Boundary Flat Bands with Topological Spin Textures Protected by Sub-chiral Symmetry

TL;DR

This paper introduces sub-chiral symmetry, a momentum-dependent generalization of chiral symmetry, which enables topological flat bands with spin textures and quantized Berry phases in systems lacking conventional chiral symmetry.

Contribution

It generalizes chiral symmetry to sub-chiral symmetry, revealing new topological boundary flat bands with spin textures in systems without traditional chiral symmetry.

Findings

Boundary flat bands with topological spin textures are supported by sub-chiral symmetry.

Quantized Berry phases are associated with these boundary flat bands.

Such bands could lead to novel physics with interactions or disorder.

Abstract

Chiral symmetry plays an indispensable role in topological classifications as well as in the understanding of the origin of bulk or boundary flat bands.
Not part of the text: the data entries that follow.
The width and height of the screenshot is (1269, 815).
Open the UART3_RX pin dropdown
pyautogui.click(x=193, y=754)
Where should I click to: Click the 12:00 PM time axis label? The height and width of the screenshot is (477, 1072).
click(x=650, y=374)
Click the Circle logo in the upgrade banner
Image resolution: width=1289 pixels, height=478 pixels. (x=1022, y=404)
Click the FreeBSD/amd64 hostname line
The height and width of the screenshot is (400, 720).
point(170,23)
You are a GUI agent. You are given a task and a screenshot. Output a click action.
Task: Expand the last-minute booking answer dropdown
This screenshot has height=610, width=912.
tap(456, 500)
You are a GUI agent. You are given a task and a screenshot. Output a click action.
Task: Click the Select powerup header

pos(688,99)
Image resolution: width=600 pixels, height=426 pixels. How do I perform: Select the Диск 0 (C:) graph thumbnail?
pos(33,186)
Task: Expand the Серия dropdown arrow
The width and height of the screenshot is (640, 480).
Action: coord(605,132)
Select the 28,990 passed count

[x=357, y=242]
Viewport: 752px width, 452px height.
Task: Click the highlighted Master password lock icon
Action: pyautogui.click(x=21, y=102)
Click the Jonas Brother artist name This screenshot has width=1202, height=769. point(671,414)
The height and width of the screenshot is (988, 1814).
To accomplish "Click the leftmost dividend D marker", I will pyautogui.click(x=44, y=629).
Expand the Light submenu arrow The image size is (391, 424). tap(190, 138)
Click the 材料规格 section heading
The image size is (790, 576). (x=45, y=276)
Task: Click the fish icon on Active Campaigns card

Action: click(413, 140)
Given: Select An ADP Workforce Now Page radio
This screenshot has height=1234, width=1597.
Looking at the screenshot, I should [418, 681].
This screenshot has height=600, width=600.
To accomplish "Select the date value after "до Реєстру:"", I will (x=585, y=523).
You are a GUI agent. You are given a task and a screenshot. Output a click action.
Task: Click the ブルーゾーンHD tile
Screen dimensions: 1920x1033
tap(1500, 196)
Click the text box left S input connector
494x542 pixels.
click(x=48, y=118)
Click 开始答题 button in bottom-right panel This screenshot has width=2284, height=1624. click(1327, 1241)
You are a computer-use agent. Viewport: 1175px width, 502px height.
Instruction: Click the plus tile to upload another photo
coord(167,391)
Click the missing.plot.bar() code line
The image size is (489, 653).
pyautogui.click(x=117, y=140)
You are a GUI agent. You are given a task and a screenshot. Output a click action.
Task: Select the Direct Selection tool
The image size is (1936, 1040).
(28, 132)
The conventional definition of chiral symmetry refers to the existence of a constant unitary matrix anticommuting with the Hamiltonian. As a constant unitary matrix has constant eigenvectors, boundary flat bands enforced by chiral symmetry, which share the same eigenvectors with the chiral symmetry operator, are dictated to carry fixed (pseudo)spin polarizations and be featureless in quantum geometry. In this work, we generalize the chiral symmetry and introduce a concept termed sub-chiral symmetry. Unlike the conventional chiral symmetry operator defined as constant matrix, the sub-chiral symmetry operator depends on partial components of the momentum vector, so as its eigenvectors. We show that topological gapped or gapless systems without chiral symmetry but with sub-chiral symmetry can support boundary flat bands, which exhibit topological spin textures and quantized Berry phases. We expect that such intriguing boundary flat bands could give rise to a variety of exotic physics in the presence of interactions or disorders.